Health is defined as the complete state of the mind and not the mere absence of diseases or infirmity. (WHO) Good health is critical to the socio-economic wellbeing and development of individuals. This section analyses the general framework under which health services are delivered in the district. It concerns itself with the type(s) and distribution of health facilities, major diseases as well as ongoing programmes and projects in the health sector which are geared towards improving the wellbeing of the people in the district
Management of health facilities in the district is the responsibility of the Ghana Health Service (GHS), Missions, and the private sector. There are a total of eight (15) health facilities located in various parts of the district. This is made up of one Government Hospital located at Goaso and 2 Industrial Clinics owned by Ayum Forest Products and Scan styles Limited at Mim, One Health Centre located at Akrodie, 4 Rural Clinics Located at Ayomso,Fawohoyeden,Asumura, and Ampenkro,two Community Health Planning Compounds at .Gyasikrom and Kojo Addai.
There are also 4 Private Maternity Homes at Goaso,Mim (2) at Kasapin. In all, there are 15 Health Institutions in the District this indicates a fairly distribution of health facilities in the District as all the six Sub Structures have at least a type. Statistics at the Government Hospital indicates that a daily average Out Patient Department cases of 150 is recorded with Malaria recording 55 percent of all reported cases.

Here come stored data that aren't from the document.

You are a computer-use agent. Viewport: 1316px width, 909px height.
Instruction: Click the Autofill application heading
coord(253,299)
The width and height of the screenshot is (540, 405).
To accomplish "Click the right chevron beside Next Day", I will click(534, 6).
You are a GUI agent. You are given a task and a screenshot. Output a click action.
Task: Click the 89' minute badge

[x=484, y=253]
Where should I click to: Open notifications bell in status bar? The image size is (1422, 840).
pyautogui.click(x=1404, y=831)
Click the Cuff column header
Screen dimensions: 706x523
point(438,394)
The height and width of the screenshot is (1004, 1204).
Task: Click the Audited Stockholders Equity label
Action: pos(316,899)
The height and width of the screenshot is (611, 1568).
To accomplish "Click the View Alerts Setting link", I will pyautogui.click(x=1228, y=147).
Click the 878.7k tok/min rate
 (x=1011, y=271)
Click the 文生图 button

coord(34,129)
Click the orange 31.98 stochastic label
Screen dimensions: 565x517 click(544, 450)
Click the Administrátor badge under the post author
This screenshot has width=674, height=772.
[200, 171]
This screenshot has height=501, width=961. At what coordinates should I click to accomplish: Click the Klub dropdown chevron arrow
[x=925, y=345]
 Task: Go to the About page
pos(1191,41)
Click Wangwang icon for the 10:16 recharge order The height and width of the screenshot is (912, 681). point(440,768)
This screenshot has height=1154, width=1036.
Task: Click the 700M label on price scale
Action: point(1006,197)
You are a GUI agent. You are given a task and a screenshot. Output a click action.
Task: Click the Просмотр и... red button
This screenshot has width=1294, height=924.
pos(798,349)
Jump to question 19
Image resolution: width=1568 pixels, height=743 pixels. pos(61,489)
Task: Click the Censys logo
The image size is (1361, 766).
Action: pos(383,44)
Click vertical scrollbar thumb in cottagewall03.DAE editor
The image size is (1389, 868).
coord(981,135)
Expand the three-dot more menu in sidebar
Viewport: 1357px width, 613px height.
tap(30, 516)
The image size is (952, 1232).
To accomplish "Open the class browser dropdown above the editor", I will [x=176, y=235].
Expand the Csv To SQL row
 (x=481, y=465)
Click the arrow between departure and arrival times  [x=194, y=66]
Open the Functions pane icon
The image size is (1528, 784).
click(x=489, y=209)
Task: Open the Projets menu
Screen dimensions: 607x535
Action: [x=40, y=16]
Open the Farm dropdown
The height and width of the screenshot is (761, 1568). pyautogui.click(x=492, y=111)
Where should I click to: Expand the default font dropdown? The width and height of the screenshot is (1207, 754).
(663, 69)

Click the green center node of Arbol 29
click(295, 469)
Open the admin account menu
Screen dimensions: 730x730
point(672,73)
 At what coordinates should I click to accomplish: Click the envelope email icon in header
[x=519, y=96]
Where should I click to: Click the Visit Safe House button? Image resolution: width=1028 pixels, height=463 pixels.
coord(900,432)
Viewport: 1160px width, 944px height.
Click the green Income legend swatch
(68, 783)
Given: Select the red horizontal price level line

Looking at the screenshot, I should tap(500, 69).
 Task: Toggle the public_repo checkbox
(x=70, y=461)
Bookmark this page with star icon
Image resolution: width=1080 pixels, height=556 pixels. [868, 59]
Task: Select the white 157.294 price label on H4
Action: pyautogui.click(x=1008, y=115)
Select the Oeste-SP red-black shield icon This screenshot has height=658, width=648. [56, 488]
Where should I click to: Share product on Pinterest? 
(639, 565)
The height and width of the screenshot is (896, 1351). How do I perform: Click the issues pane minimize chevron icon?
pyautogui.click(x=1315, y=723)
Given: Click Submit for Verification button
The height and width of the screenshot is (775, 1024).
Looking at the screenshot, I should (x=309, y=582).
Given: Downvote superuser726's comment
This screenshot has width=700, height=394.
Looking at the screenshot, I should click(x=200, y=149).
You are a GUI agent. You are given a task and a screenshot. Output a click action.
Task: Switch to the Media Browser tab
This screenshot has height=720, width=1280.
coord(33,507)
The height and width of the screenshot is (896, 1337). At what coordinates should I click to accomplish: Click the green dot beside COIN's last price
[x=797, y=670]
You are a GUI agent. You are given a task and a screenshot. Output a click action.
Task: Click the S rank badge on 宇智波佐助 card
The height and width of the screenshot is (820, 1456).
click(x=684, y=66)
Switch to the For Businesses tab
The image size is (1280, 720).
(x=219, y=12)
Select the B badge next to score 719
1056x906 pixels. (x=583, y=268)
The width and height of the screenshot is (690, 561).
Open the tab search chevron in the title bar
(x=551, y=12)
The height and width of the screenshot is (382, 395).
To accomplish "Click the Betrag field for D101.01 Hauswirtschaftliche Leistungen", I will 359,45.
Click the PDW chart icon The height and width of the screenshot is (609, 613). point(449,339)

Generally about 85% of the people in the district have access to healthcare services. Accessibility is further categorised into high and low. People with high access recorded 50 % while those with low access recorded 35%.Among the factors used to determine accessibility to healthcare services were Financial, Geographical and physical accessibility
The district has a Doctor – patient Ratio of 1:23, 456 which is far above the national level of 1: 10,380, Nurse - Population Ratio of 1:8,529 Midwives -Population Ratio of 1:9,382, Medical Assistant- Population Ratio of 1:46,913 and Bed-Population Ratio of 1:506
In spite of the fact that there are quite a number of health facilities with varying categories and functions in the district, problems still remain with regard to the number of health personnel. The district has one Medical Doctor, 14 Nurses, and forty-seven paramedics.
It has a doctor-patient ratio of 1:93,859 whilst the Nurse – Patient ratio is 1:6,705.
The household survey indicates that 99% of the sampled population is aware of the HIV/AIDS pandemic and its consequences.
Family Planning services are provided at all the health facilities in the district to assist couples in their reproductive stages. These services are designed to prevent unplanned pregnancies, space births, treat infertility and improve reproductive health. Some of the family methods and/or services available to the people include condom use, oral pills, injectables, IUD and Norplant, as well as natural family planning methods.
Family Planning Registrants for the period Jan-Jun; 2006 was 8634 (39.9%) as against 3401 (15.5%) in 2005. This was achieved inspite of the fact that the District Hospital is not offering such service. The indications are that there are high unmet needs in this district. There is the need to set up a Reproductive Health Clinic at Goaso Township as practicable.
NATIONAL HEALTH INSURANCE SCHEME (NHIS)
The Asunafo North Municipal Assembly has established a District Mutual Health Insurance Scheme in an attempt to provide an opportunity to all registered persons to have unhindered, cash-free and efficient health services. Since its inception in the district, 7,598 people have been duly registered and issued with identification cards which qualify them to access health services free of charge.
Mobilization of membership is carried out through community sensitization, Radio announcements and discussions, durbars and visitation to identifiable groups. However, effective membership drive is constrained by widespread poverty within the municipality, politicization of the scheme and uncertainty about the benefits to be derived from joining the scheme.